=== HOW TO COMPLETE THIS TASK ===
Find "You are a GUI" below and begin at its line; stop after the line with "Screen dimensions: 644x644". Output those lines exactly, without pictures.

(Stored data)
• • • • •

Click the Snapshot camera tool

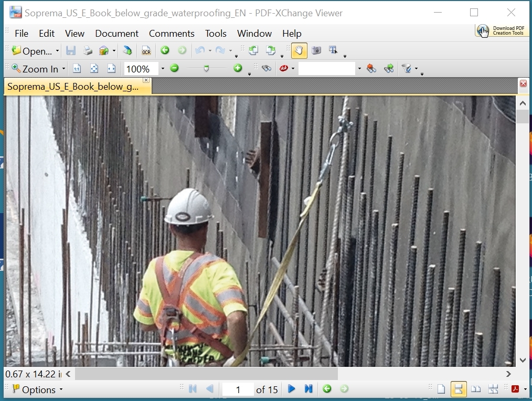(x=316, y=50)
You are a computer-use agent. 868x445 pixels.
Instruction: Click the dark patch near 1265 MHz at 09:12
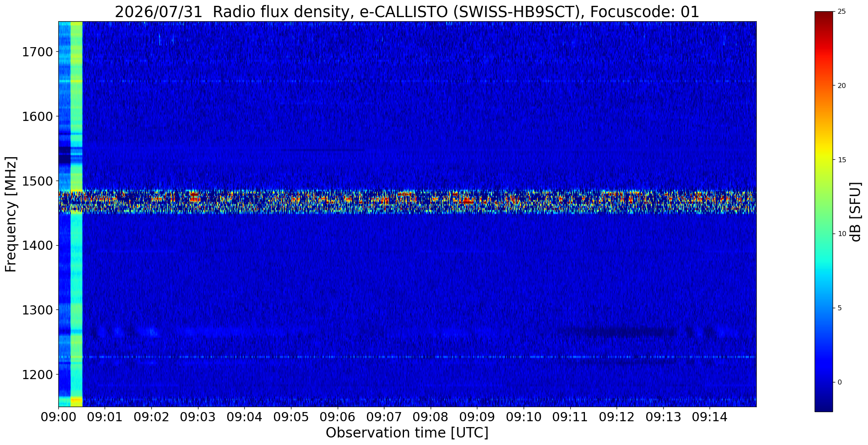(x=617, y=332)
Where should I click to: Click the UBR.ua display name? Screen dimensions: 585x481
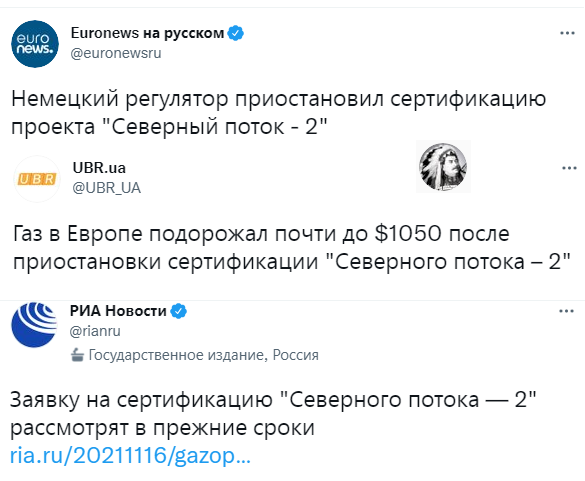[x=99, y=168]
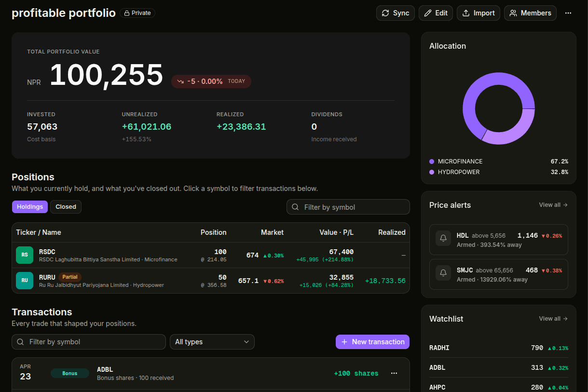This screenshot has width=588, height=392.
Task: Click the New transaction button
Action: coord(372,342)
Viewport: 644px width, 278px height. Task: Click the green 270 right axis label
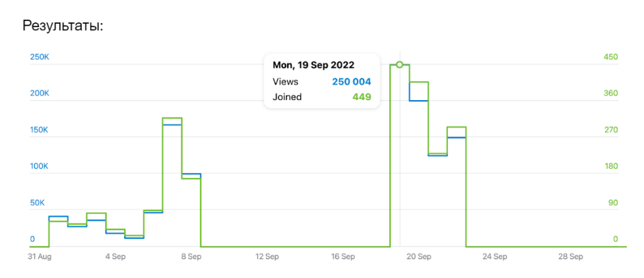coord(611,130)
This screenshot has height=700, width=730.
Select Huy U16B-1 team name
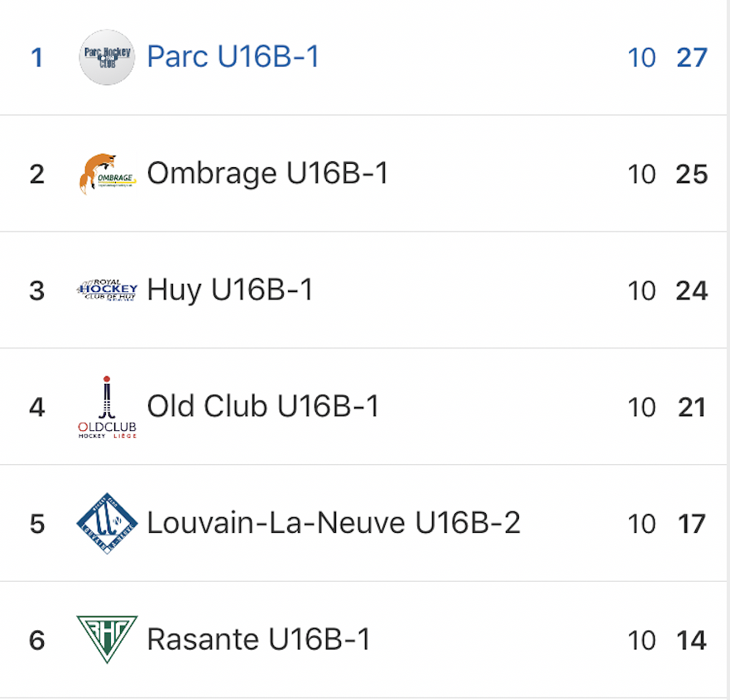230,290
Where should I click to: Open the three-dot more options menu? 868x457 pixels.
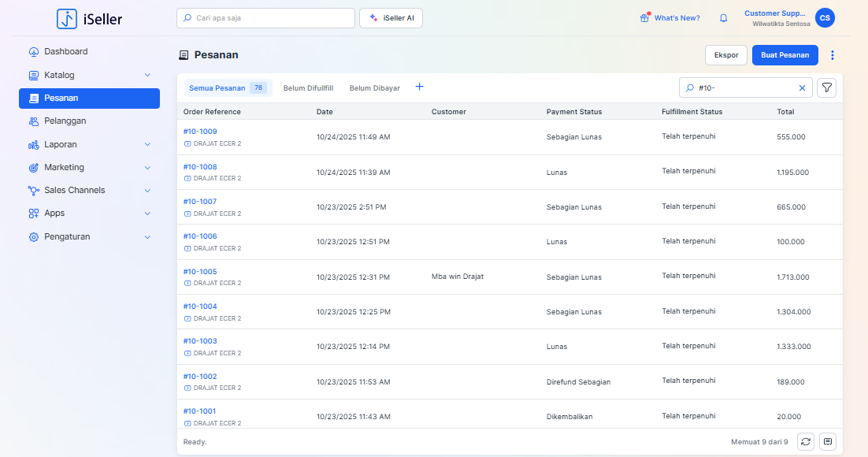(x=833, y=55)
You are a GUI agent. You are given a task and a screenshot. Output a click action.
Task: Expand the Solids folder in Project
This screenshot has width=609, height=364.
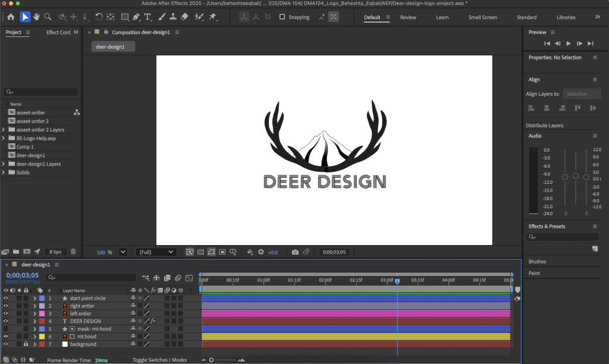click(4, 172)

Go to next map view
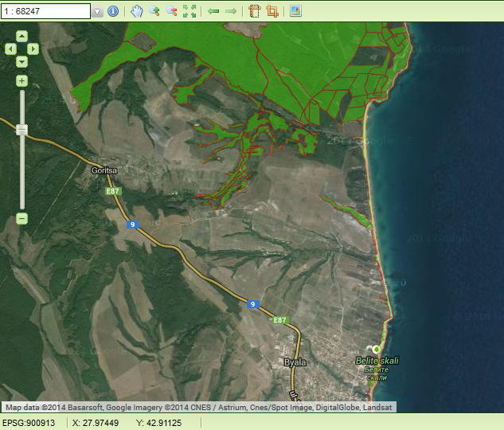pos(231,11)
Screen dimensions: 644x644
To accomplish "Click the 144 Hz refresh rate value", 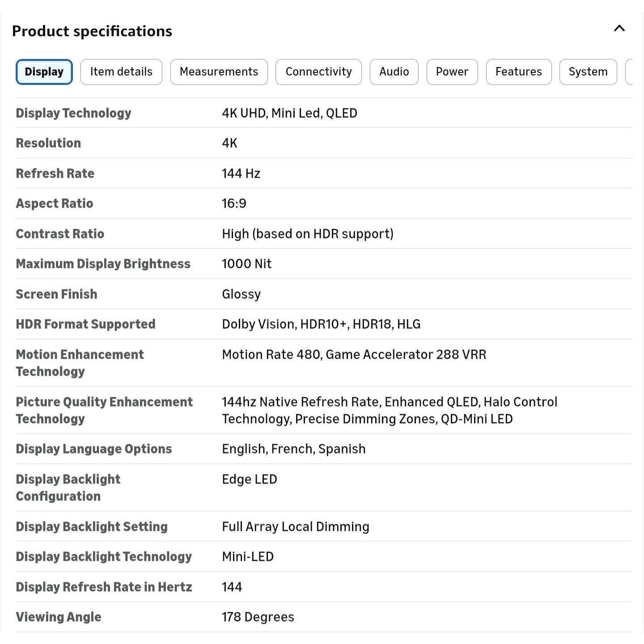I will [x=241, y=174].
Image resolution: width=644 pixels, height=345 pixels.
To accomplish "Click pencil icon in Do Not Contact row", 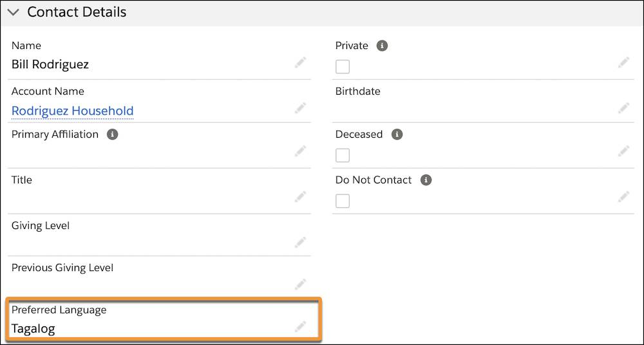I will pyautogui.click(x=623, y=196).
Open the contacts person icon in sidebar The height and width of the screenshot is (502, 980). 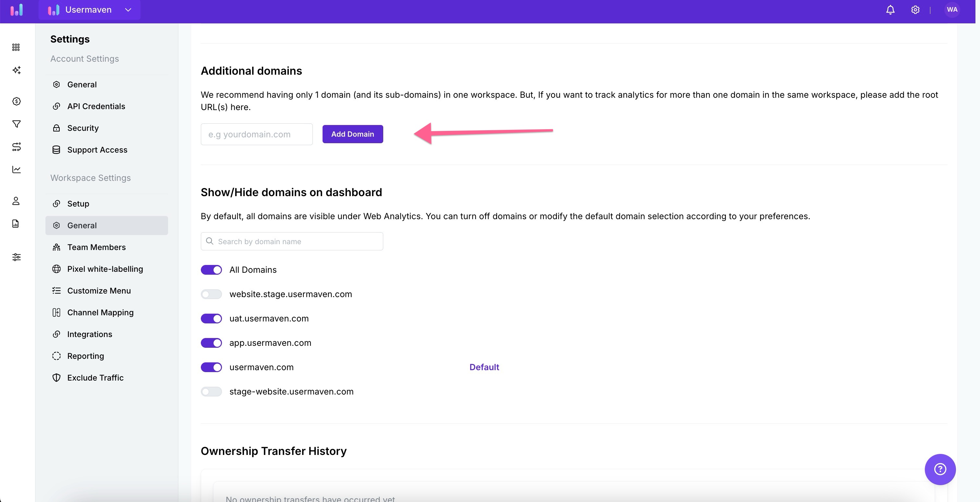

• • • • •

=== COMPLETED TASK ===
You are a GUI agent. You are given a task and a screenshot. Output a click action.
Task: Expand the Solids folder in Project
This screenshot has width=609, height=364.
click(4, 172)

Go to next map view
pos(231,11)
Screen dimensions: 644x644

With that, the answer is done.